EXERCISE DETAILS
In the reply, include exactly the lines of the entries below from the first to the line with "Click the 配信失敗：バウンス badge for 星野 藍", that line included.
--- PROVIDED ENTRIES Enclosed Below ---
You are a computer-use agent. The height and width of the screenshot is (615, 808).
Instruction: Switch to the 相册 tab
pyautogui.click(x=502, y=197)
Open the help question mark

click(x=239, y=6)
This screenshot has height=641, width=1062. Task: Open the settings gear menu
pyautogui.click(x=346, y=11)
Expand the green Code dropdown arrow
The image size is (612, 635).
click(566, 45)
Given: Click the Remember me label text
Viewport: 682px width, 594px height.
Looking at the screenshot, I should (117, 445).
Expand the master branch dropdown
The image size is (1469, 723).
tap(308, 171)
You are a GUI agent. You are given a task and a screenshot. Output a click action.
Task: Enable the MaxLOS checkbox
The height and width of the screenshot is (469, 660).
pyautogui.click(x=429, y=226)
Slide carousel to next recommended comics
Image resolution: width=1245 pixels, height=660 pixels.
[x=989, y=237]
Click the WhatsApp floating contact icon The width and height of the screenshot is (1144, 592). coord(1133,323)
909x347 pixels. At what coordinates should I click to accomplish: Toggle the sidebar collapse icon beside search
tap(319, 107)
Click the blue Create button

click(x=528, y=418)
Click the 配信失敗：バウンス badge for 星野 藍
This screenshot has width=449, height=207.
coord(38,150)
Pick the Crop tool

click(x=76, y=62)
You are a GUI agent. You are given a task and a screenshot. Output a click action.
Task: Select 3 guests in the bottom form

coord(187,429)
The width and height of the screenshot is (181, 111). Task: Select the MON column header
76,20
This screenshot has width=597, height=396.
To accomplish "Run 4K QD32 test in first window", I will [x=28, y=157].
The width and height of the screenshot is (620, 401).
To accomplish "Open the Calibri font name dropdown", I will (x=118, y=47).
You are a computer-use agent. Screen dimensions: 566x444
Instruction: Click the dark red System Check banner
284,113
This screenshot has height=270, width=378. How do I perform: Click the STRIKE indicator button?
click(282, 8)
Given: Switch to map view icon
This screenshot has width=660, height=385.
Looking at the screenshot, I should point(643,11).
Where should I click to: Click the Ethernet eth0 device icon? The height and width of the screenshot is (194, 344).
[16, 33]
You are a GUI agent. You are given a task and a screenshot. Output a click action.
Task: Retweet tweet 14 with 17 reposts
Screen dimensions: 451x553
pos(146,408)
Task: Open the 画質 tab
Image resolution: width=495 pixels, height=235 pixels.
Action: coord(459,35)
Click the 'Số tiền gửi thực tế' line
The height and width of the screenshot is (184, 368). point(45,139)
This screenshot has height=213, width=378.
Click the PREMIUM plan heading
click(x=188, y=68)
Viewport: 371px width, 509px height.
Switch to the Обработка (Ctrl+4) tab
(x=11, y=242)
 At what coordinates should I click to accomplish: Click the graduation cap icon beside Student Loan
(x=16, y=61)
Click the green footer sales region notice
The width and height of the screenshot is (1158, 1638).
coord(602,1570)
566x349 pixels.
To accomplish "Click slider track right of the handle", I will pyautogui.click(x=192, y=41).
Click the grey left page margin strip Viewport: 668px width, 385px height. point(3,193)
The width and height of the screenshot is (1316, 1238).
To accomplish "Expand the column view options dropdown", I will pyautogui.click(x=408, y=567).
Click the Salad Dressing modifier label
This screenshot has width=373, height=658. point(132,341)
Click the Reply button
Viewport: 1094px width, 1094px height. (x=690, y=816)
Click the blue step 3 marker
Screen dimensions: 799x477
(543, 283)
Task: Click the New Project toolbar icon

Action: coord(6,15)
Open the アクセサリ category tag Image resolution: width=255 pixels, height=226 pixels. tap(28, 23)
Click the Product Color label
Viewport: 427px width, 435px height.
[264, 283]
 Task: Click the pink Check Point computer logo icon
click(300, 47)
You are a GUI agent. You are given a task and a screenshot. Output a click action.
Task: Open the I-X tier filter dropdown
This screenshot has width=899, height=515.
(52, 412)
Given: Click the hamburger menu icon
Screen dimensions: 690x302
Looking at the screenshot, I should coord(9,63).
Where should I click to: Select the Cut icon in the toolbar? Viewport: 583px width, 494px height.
--- End of Enclosed PROVIDED ENTRIES ---
YOUR RESPONSE
You are a computer-use agent. The height and width of the screenshot is (615, 808).
Instruction: Switch to the 相册 tab
pyautogui.click(x=502, y=197)
Open the help question mark

click(x=239, y=6)
This screenshot has height=641, width=1062. Task: Open the settings gear menu
pyautogui.click(x=346, y=11)
Expand the green Code dropdown arrow
The image size is (612, 635).
click(566, 45)
Given: Click the Remember me label text
Viewport: 682px width, 594px height.
Looking at the screenshot, I should (117, 445).
Expand the master branch dropdown
The image size is (1469, 723).
tap(308, 171)
You are a GUI agent. You are given a task and a screenshot. Output a click action.
Task: Enable the MaxLOS checkbox
The height and width of the screenshot is (469, 660).
pyautogui.click(x=429, y=226)
Slide carousel to next recommended comics
Image resolution: width=1245 pixels, height=660 pixels.
[x=989, y=237]
Click the WhatsApp floating contact icon The width and height of the screenshot is (1144, 592). coord(1133,323)
909x347 pixels. At what coordinates should I click to accomplish: Toggle the sidebar collapse icon beside search
tap(319, 107)
Click the blue Create button

click(x=528, y=418)
Click the 配信失敗：バウンス badge for 星野 藍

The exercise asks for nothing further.